We’re here to tell you what’s hot and what’s not on this week’s music roundup
DaBaby – BLAME IT ON BABY
Genre: Trap
Favorite Tracks: “TALK ABOUT IT,” “ROCKSTAR (featuring Roddy Ricch),” “NASTY (featuring Ashanti and Megan Thee Stallion)”
A good thought experiment: What if BLAME IT ON BABY dropped seven months ago, say, in mid-October, as a playful one-two punch to the more emotional KIRK? Be it the current climate the album is being released in or the upsetting series of violent altercations he’s been in over the last few months (not to mention his surreal non-apology for the most recent one), BLAME IT ON BABY hits different, pardon the pun, and not for the better. The album wastes no time leaving a stinging, bitter taste in your mouth early, with “CAN’T STOP” delivering lines like “Finger fuck allegations, keep hatin’,” and “Only answer to God, I’m already convicted / If I’m havin’ you as my witness” componding in a lyric like “When I hit yo lil’ bitch, I put dick in her kidneys.” That springy, braggadocious agility that made DaBaby a fun mainstream presence all of last year feels tone-deaf, a victory lap where the race was called off months ago. It takes a second for the album to recover and find any semblance of a rhythm; that vivacious energy is applied on songs like highlight “TALK ABOUT IT,” and he delivers a great verse on “LIGHTSKIN SH*T,” both of which make it easy to remember why you appreciated DaBaby’s rise in the first place. But the momentum is fleeting, and some of these beats feel better suited for a different rapper, namely “FIND MY WAY,” a pop play that feels awkward from the jump, and “JUMP,” which is a ton of fun for perhaps a different album. Following his star-turning 2019, the features are his flashiest yet, everyone from A Boogie Wit A Hoodie to MVP Roddy Ricch are bringing their level best on what is clearly positioned to be this summer’s blockbuster rap record. There’s a nice run near the end of the record that matches some of the fun I remember from last year’s BABY ON BABY; a pair of London on da Track productions, headlined by sweaty Ashanti and Megan Thee Stallion joint “NASTY,” sandwich the Super Nintendo dazzle of the title track, and it’s as fun as the album gets. More than anything, I just felt kind of nauseous listening to BLAME IT ON BABY, an album that lacks the sheer, effortless brilliance to transcend his off-mic antics while featuring just enough of his immeasurable fun to make me yearn for last summer when “Suge” and “Baby Sitter” were staples. [CJ Simonson]
Rina Sawayama – SAWAYAMA
Genre: Pop
Favorite Tracks: “XS,” “Akasaka Sad,” “Bad Friend,” “Tokyo Love Hotel”

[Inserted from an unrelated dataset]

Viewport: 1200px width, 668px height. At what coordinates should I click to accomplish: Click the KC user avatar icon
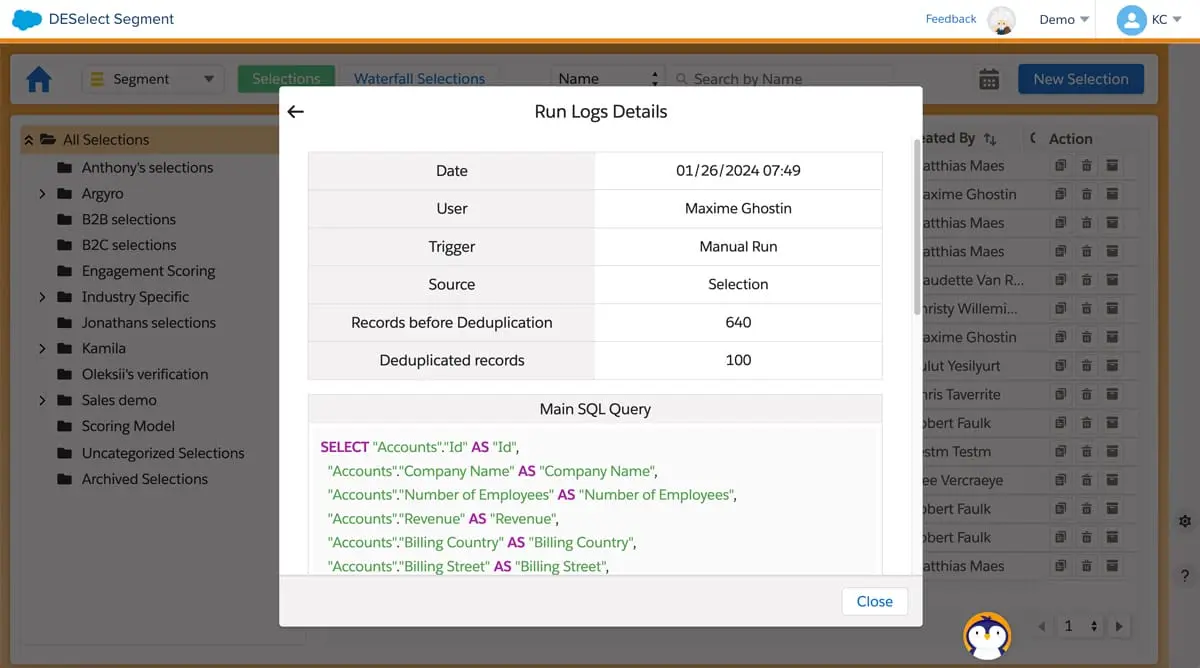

I’m sorry, but as much as quarantine has been excruciating, I don’t know if we deserved two no-skip albums on the same Friday. FETCH THE BOLT CUTTERS and SAWAYAMA have been cycling through one another since their release two weeks ago, and SAWAYAMA in particular has taken the internet by storm, rightfully so, as the next member of the Charli posse has released something truly cosmic in scale. I remember first hearing about Rina Sawayama from her i-D interview; at the tender, particularly vulnerable age of 26, it was enchanting to see someone who was unabashedly direct, and with such a palpable sense of self.

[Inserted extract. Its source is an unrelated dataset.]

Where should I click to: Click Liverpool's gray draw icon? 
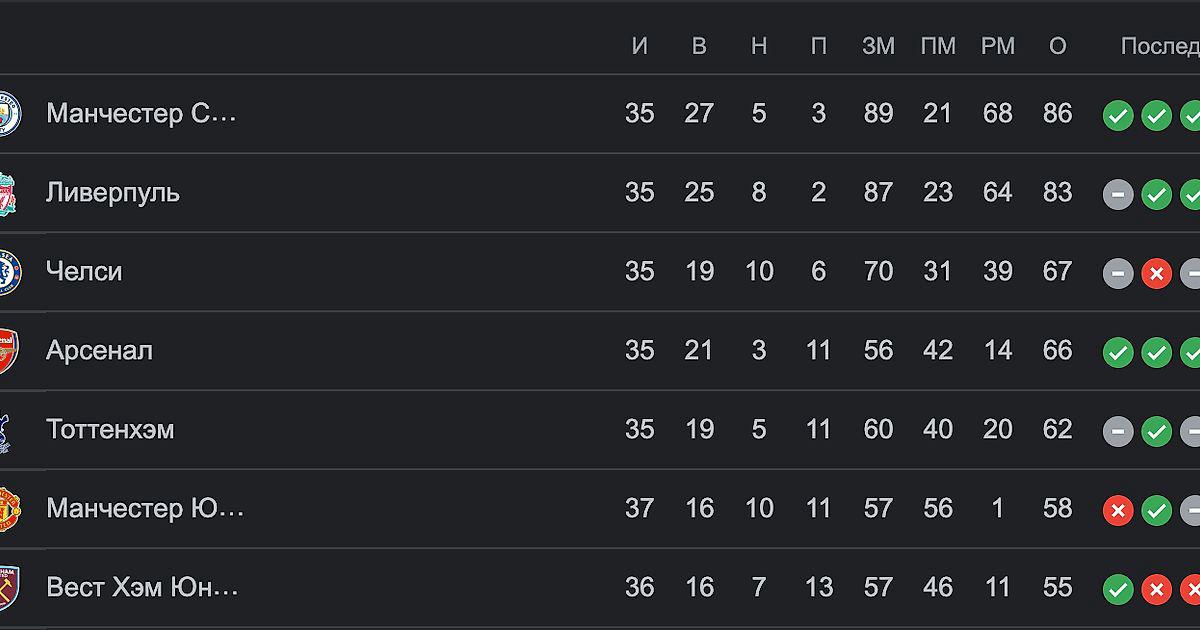[1118, 194]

In the three years since that interview, these notions have only been expanded on thrice-fold. SAWAYAMA is one of the most eclectic, stratified, deeply human albums released this year. Every track doesn’t dictate that Rina Sawayama loves music, it screams that she needs it. Her influences are vastly spread, yet all apparent: Janet Jackson, Britney Spears, Rihanna, Evanescence and Utada Hikaru. From tracks like “Bad Friend” and “STFU” you can easily tell that Sawayama needs to take in music to process, and put out music to grieve. In a way, if she wants to talk about something she has to write a song about it; songwriting is the only natural coping mechanism for grief. Her careful yet inspired integration of cultural elements, big and small, permeates so beautifully against these bold, hypnotic beats. Even as someone who avidly loved her EPs and single releases, I was still amazed and overwhelmed by the emotional weight and poignant catharsis this album brings. From her lyrics, her visuals, her composition, Sawayama proves she’s a curator, with a specific, gorgeous, post-modern pop vision. Fiona Apple and Rina Sawayama are at different places in their careers, but what they need from their art, on FETCH THE BOLT CUTTERS and SAWAYAMA, is undoubtedly similar. Maybe it’s an ironic coincidence that these albums came out on the same day, maybe it’s fate, but either way you owe it to yourself to listen to both. [Jesse Herb]
The Weeknd – AFTER HOURS
Genre: Pop R&B
Favorite Tracks: “Hardest To Love,” “After Hours,” “In Your Eyes”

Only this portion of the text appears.